If you cannot change your partner, change yourself, and if you aren't willing to do that then the conflict further drives a wedge between you. Is this a deal breaker or how long can you live like this?
This is what I can't understand! Does masturbating decrease sex drive do you know?
Maybe I am grasping at straws problem is I love the guy, I do believe he has now stopped smoking as no evidence to suggest he is still doing it. I don't want to live like this I just want to be able to talk to him about it but he flies off the handle! I often get in bed with him and whilst he is sleeping he moves my hand to his genitals and gets aroused but as stated he is sleeping so I'm not sure he knows he is doing this and I'm not sure what this means?
Yes I have but it's not the same as sex, I want to be intimate with my partner I've tried telling him I watch porn to try and spice things up but it's still the same old answer... It's you nagging for sex that makes it unattractive! I just don't know how to sort it! Like I said tried asking why he would rather masturbate and he said its not planned like sex shouldn't be but I can help thinking that's rubbish as he is doing it every time I'm at work!

## Data block
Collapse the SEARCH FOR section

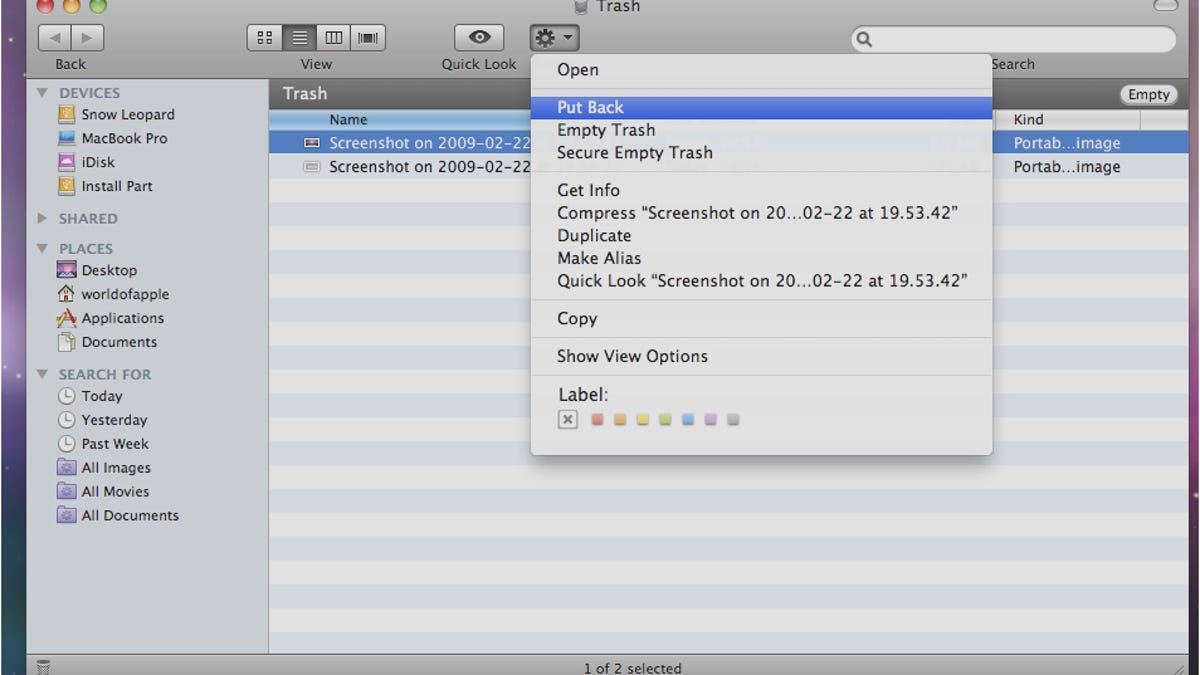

## What is required
Continue the relationship advice thread about a partner who avoids sex, picking up right after its final post.

## Task answer
Like we've been telling you... its time to reevaluate this relationship... because its unlikely to change. And this is not a minor little thing.
And speaking to you as a guy... he's not being honest to you on a few things you've told us about... and who knows how many other things we don't know about. Actually all of us telling you this have been guys.. except Greentree who is a woman, so you've been getting it straight from other guys from a guys perspective.
You don't mould someone into what you want (its a lot like teaching a pig to dance)... you actually have to find someone that is what you want.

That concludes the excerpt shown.